Domingo, 01 de noviembre de 2015

Fue Jesucristo el autor de la célebre frase que señala que de nada vale ganar el mundo si el alma se pierde. La proposición oculta en el parlamento de Satanás cuando intentó probar al Señor en el desierto conllevaba la misma idea: gana el mundo a cambio de tu alma. Este ser oprobioso y embrutecido por su práctica del mal no tuvo en cuenta que el autor de la vida estaba frente a él, que era un exabrupto pretender seducir con los reinos del mundo al Creador de todo cuanto existe. ¿Qué atractivo tienen estos reinos para el Dios de los cielos? ¿Acaso Jesús no estaba con el Padre en la creación de todo lo que es? Por otro lado, Satanás en tanto era y sigue siendo una criatura no representa interés alguno para que el Dios del cielo lo tenga que adorar. ¿Cómo se le pudo ocurrir semejante disparate, el que el Dios de toda la creación adorase a una de sus criaturas como a dios?

Esa es la estupidez del diablo, más allá de que la religión y la leyenda del mundo lo dibujen como un ser astuto e inteligente. Se ha dicho el refrán a través de los siglos, más sabe el diablo por viejo que por diablo, pero en el desierto Satanás exhibió el non plus ultra de la estupidez. Dios, por ser Dios, no adorará jamás a ninguna de sus criaturas, pero, aparte de esa imposibilidad por demás evidente, para el antiguo ángel de luz existe el hecho de que los reinos del mundo creado también son obra de Dios, de manera que tampoco hay sentido en la proposición satánica de regalarle lo que por derecho de autor le corresponde al Dios soberano.

Volviendo a la frase que nos ocupa, ganar el mundo y perder el alma, existe un intercambio de valores en ese dicho. Se paga un alto precio para obtener una pequeña porción de lo que se ofrece. Juan lo dijo con una advertencia, el mundo pasa y sus deseos, como para que los creyentes recordemos que volver atrás es tan necio como la actitud de algunos israelitas que volvieron a Egipto atraídos por los ajos, el pepino y las sandías. Decían aquéllos que allá no trabajaban de balde, pero embrutecidos como el padre que los inspiró a conspirar habían olvidado que habían sido esclavos y lo que comían no era de gratis, sino el fruto de su explotación bajo azotes y tormentos.

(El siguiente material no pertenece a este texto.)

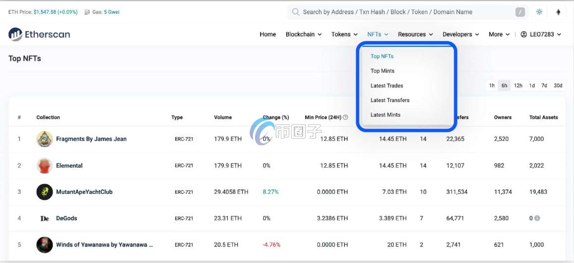Click the DeGods logo icon
This screenshot has width=574, height=263.
pyautogui.click(x=45, y=219)
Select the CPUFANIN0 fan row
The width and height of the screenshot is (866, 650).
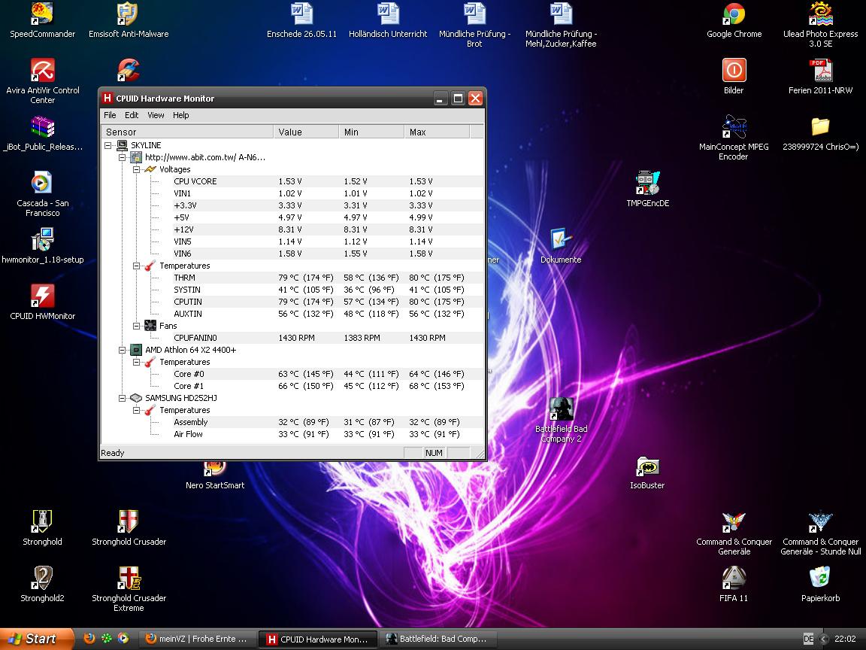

Hay una enseñanza de Jesús que nos habla de un hombre rico que tenía muchos graneros y deseaba construir otros más para guardar su grano. Pero su corazón estaba girando en torno al análisis del dinero, de las riquezas (raíz de todos los males) y se comportaba como un necio. La razón de su necedad no era otra que haber descuidado su alma por lo cual no estaba preparado para esa noche en que venían a pedírsela. En realidad nadie conoce el día y a hora de su partida de este mundo, de manera que es una necedad vivir pensando que uno morirá tarde en la vida y que puede hacer como se quiera, ya que habrá oportunidad para ordenar nuestros pasos con Dios antes de nuestra partida.

Algunos expresan esta realidad en una frase angustiosa, Dios nos agarre confesados. Piensan que si la repiten día a día esto se hará una realidad singular que les permitirá ir al más allá protegidos por Dios. Pero más bien se ignora que la entrada a la vida eterna no depende de que Dios lo agarre a uno confesado, sino de que haya sido llamado por Dios en esta vida. La vida del creyente es como la del profeta Elías que pudo exponer lo que había en su alma al decir: vive Jehová, en cuya presencia estoy. Elías no oraba para que Dios lo agarrara confesado, más bien oró en una oportunidad para que le quitase la vida. Dios lo protegió de esos malos pensamientos y lo confortó física y mentalmente, con sueño y alimento, porque todavía tenía mucho camino por recorrer. Pero a pesar de sus pasiones semejantes a las nuestras el profeta sabía que estaba en la presencia de Jehová. ¿No sucede igual con cada creyente, cuyo nombre ha sido escrito en el libro de la vida desde la fundación del mundo?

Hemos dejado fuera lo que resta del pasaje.